When journalist Rania Khalek’s lecture was cancelled on February 27, the group that invited her, Students for Justice in Palestine—University of North Carolina (SJP-UNC) issued a statement saying that the cancellation was because of Rania’s “views” on Syria, and that they believed “her invitation would mistakenly imply SJP to hold such views.” They also added that they “do not endorse nor reject her views on the Syrian civil war as they remain relatively unclear according to our members’ diverse opinions of Rania’s analyses.”

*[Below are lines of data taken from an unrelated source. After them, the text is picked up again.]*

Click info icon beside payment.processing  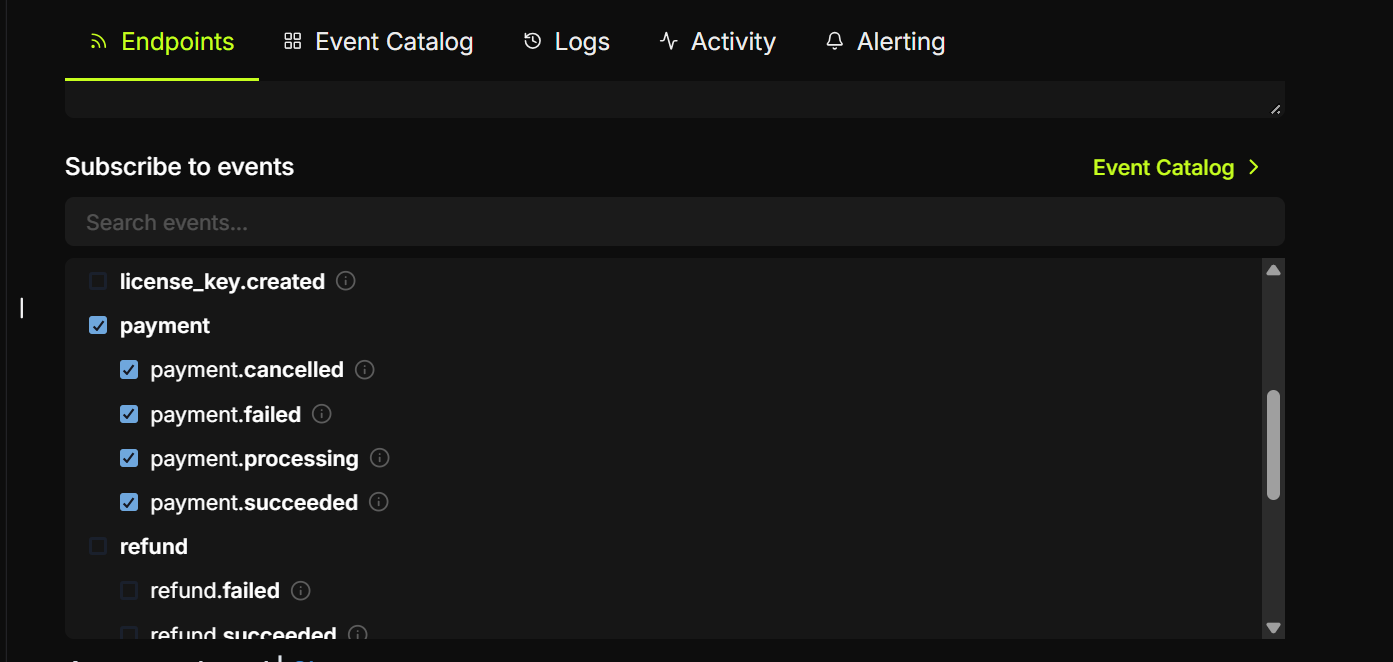point(380,458)
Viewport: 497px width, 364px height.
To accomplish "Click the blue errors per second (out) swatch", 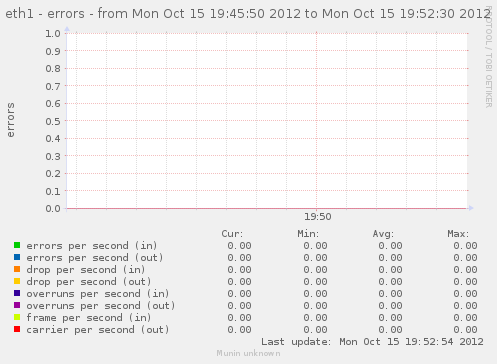I will coord(17,257).
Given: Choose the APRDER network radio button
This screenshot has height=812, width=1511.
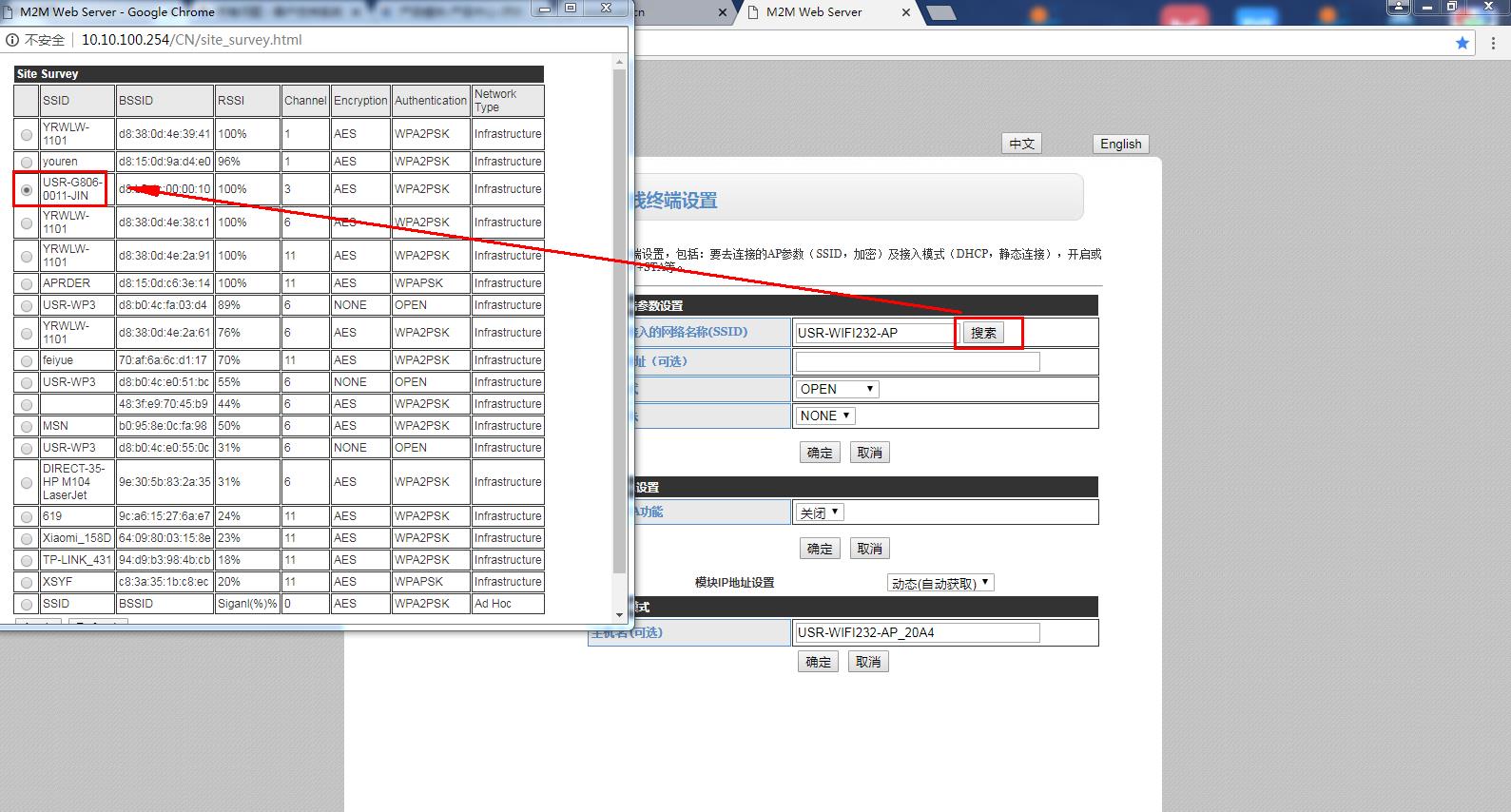Looking at the screenshot, I should click(x=27, y=283).
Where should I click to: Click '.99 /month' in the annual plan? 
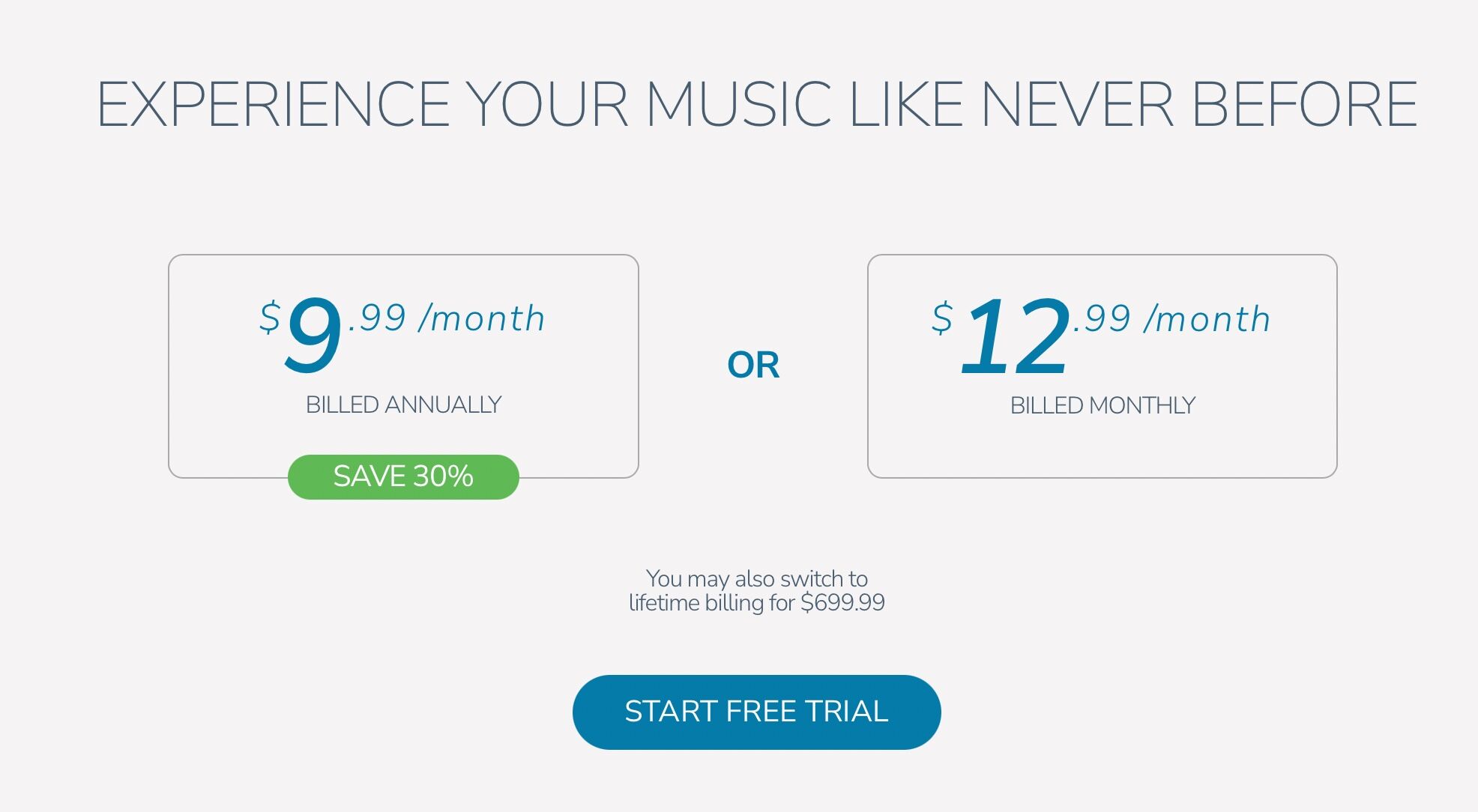coord(447,318)
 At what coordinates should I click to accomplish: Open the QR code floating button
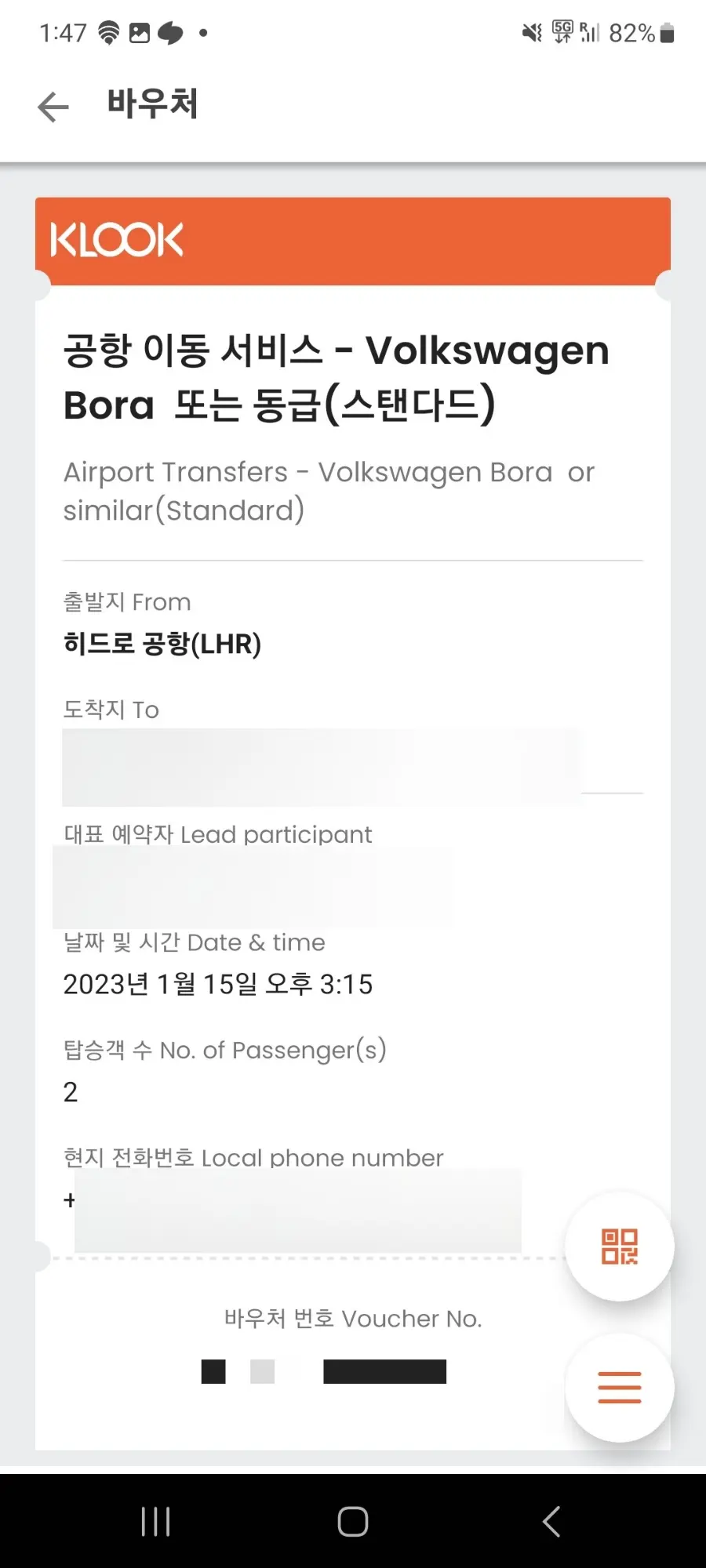pyautogui.click(x=620, y=1246)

In response to the cancellation, a large number of signers, many of whom have been involved with Palestine solidarity, signed a statement against Rania’s blacklisting but also against blacklisting in general. That statement concluded:
The signers of this statement hold a range of views on Syria. Some agree with Khalek; others disagree—in some cases quite vehemently. But we feel that when a group seeking justice in Palestine subjects speakers or members to a political litmus test related to their views on Syria, it inevitably leads to splits, silencing, confusion, and a serious erosion of trust. It runs contrary to the possibility of people learning from one another, changing their minds, and educating one another through their activism. Disagreements about political issues exist inside every movement coalition. They must not be made fodder for targeted vilification of activists in the movement.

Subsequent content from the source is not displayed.